Outro dia, li um dado que chamou minha atenção.


Em 2024, o uso de torres de vigilância chegou à receita de 14 bilhões de reais, mostrando um salto de cerca de 16% no faturamento se compararmos com 2023, conforme pesquisa da Abese.


E embora esse número indique um mercado muito completo, especialistas alertam que torres de vigilância isoladas nem sempre bastam.


Por exemplo, Marco Barbosa, diretor da Came no Brasil, defende que o verdadeiro ganho de segurança só vem quando essas torres são integradas a um esquema mais amplo de controle de acesso, com portões, catracas, e até dispositivos de alta segurança como dilaceradores de pneus (“garras de tigre”) e bollards.

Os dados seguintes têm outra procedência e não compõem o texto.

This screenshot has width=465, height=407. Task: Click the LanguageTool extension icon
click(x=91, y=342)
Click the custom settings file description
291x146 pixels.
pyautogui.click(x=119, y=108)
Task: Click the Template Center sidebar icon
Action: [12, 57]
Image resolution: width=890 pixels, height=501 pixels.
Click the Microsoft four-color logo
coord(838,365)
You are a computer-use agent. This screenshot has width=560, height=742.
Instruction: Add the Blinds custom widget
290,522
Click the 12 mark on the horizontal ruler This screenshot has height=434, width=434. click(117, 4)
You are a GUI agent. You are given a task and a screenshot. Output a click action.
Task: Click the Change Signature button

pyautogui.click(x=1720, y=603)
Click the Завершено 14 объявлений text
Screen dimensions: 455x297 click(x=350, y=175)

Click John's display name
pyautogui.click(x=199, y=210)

E eu concordo, essa sinergia é indispensável para transformar a presença das torres em prevenção efetiva, e não apenas monitoramento passivo.


Além disso, o crescimento reflete também a busca por segurança privada diante da falta de confiança em soluções públicas, sempre respeitando normas de privacidade e a LGPD, garantindo proteção sem comprometer os direitos necessários.


Ao longo dos anos em atividade, vejo que a segurança eficaz depende da integração e consciência sobre privacidade, não só da presença de equipamentos isolados.